The Blantyre Magistrate’s Court yesterday set November 3 2016 for judgement in a case involving People’s Land Organisation (PLO) leader Vincent Wandale and his co-accused Tendai Nsikita.
The two, who are answering three counts of conspiracy to commit a misdemeanour, unauthorised use of land and criminal trespass, were arrested in connection with an incident that happened on September 1 2016 at Conforzi Tea Estate where hundreds of villagers invaded the estate and started sharing land for permanent settlement and cultivation.

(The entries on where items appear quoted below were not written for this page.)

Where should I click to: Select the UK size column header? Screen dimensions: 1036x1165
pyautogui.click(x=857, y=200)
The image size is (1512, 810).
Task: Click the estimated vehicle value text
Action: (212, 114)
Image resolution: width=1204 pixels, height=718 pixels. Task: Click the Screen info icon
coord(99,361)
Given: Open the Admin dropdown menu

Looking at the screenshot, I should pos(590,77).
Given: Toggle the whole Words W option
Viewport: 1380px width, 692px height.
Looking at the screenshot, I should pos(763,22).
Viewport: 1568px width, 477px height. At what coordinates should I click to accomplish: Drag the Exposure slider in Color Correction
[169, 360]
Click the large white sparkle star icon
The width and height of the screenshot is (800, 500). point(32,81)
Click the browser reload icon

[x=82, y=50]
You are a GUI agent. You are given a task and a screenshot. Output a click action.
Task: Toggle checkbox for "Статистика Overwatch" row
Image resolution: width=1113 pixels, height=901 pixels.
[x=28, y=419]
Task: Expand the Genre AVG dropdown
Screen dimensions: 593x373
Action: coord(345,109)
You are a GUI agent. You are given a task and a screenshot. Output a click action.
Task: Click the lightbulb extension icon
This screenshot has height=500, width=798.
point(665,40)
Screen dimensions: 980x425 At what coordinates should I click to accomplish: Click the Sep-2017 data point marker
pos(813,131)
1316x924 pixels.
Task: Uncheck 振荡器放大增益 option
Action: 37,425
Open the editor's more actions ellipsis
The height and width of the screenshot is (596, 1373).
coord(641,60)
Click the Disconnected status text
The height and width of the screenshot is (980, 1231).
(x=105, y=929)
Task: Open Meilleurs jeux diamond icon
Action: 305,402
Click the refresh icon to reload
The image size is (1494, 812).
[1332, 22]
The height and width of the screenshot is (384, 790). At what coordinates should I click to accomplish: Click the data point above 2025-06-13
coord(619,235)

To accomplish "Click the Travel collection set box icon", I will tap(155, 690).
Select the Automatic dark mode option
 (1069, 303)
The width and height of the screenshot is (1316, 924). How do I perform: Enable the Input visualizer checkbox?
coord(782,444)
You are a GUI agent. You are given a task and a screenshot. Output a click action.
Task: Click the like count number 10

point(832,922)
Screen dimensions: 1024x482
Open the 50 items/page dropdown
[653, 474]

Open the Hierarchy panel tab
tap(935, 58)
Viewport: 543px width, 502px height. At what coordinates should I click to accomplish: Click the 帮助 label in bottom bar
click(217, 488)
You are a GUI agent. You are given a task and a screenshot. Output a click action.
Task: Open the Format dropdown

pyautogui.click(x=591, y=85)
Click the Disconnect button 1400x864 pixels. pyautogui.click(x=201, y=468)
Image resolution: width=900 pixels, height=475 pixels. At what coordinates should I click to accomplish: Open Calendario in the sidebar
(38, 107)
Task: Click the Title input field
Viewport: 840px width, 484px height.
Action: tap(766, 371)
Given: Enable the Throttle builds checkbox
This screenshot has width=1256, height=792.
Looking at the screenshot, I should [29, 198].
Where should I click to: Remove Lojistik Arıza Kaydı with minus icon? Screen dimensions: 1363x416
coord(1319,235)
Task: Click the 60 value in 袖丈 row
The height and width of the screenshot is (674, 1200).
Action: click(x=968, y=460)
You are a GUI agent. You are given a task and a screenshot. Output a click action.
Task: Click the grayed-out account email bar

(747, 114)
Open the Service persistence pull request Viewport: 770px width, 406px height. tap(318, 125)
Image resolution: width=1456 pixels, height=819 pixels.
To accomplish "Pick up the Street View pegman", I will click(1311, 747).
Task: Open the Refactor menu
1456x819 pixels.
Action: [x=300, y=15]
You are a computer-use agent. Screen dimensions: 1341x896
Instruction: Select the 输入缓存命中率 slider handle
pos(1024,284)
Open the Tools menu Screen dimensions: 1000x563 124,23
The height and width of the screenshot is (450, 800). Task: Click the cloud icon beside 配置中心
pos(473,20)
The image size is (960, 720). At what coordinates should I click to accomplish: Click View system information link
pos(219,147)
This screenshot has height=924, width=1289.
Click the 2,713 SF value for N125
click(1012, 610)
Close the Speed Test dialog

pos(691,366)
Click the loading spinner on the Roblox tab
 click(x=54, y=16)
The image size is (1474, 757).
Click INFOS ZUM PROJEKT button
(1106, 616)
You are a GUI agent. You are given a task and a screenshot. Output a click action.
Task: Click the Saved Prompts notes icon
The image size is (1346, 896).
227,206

They claimed bonafide ownership of the land.
Senior resident magistrate Thokozani Soko has since given the State and the defence up to October 27 2016 to simultaneously make their submissions of summaries of the case for judgement.
Earlier in the day, the court paraded Ganizani Nkhoma as court witness to give a brief history of Conforzi Tea Estate.
Nkhoma told the court that his grandparents told him that I.Conforzi, which sold the estate to Conforzi Plantations Limited, the current owners of the estate, never found any settlement on the land when it bought it in 1907.
He also told the court that village heads from areas surrounding the estate control all five graveyards found in the estate.
However, defence lawyer Michael Goba Chipeta objected to Nkhoma’s testimony regarding the history of the land, saying it was based on hearsay as he was not there and had no details of how white settlers acquired the land from indigenous people.
Chipeta further said the defence argument is based on Section 8 of the Penal Code which is clear on bona fide claim of rights.
The section states that a person is not criminally responsible in respect of an offence relating to property if the act done or omitted to be done by him with respect to property was done in the exercise of an honest claim of right and without intentions to defraud.
About eight witnesses from both the State and defence sides have been paraded in the court since the beginning of the case on September 5.
Twenty accused persons in the case were given suspended sentences after they were convicted on their own plea of guilty.